- Born: 1972 (age 53–54) Pittsburgh, Pennsylvania, U.S.
- Occupations: Cartoonist, painter, writer
- Notable work: Storeyville, Pompeii, Pittsburgh

= Frank Santoro =

American cartoonist, painter and comics critic (born 1972)

Frank Santoro (born 1972) is an American cartoonist, painter, and comics critic. He is best known for his graphic novels Storeyville (1995), Pompeii (2013), and Pittsburgh (2019), as well as for his contributions to comics criticism and education.

== Early life and education ==
Santoro was born in Pittsburgh, Pennsylvania, in 1972. He studied painting and drawing before turning to comics in the late 1980s. He has described his upbringing in Pittsburgh as a major influence on his later autobiographical work Pittsburgh.

== Career ==
Santoro's first major work was Storeyville (1995), originally published in tabloid format and later reissued in hardcover. His historical graphic novel Pompeii was published by PictureBox in 2013 to critical acclaim. In 2019, New York Review Comics released Pittsburgh, a memoir exploring family, memory, and the city's industrial landscape.

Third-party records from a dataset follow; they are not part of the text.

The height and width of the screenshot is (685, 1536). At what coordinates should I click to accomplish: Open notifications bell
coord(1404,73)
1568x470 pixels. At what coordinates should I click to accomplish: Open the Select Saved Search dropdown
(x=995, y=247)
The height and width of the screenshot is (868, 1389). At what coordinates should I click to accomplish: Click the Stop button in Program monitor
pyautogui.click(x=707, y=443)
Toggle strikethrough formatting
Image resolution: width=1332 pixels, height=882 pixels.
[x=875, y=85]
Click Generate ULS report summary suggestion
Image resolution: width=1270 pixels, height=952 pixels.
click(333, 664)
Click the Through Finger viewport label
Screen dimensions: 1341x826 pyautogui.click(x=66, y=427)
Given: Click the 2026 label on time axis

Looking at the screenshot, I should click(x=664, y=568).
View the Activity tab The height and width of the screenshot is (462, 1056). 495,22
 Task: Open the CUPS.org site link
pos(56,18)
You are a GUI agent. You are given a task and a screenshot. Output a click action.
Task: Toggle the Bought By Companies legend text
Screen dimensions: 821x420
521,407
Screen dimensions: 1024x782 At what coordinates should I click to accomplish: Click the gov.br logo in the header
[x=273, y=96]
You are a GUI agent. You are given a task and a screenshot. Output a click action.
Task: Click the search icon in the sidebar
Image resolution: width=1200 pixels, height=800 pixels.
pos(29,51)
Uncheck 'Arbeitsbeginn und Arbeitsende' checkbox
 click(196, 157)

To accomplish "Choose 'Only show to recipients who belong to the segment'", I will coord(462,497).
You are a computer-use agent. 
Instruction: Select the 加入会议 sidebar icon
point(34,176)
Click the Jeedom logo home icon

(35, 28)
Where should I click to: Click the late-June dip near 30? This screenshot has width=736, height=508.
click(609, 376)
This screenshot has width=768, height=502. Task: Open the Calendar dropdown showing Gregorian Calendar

His comics have appeared in anthologies such as Kramers Ergot, Mome, and The Ganzfeld. Santoro has exhibited work at the American Academy of Arts and Letters in New York, the Carnegie Museum of Art in Pittsburgh, and the National Archaeological Museum of Naples.

== Criticism and teaching ==
Santoro co-founded the comics criticism magazine ComicsComics and has been a regular columnist for The Comics Journal. In 2011 he launched the Santoro Correspondence Course for Comic Book Makers, an educational program for aspiring cartoonists.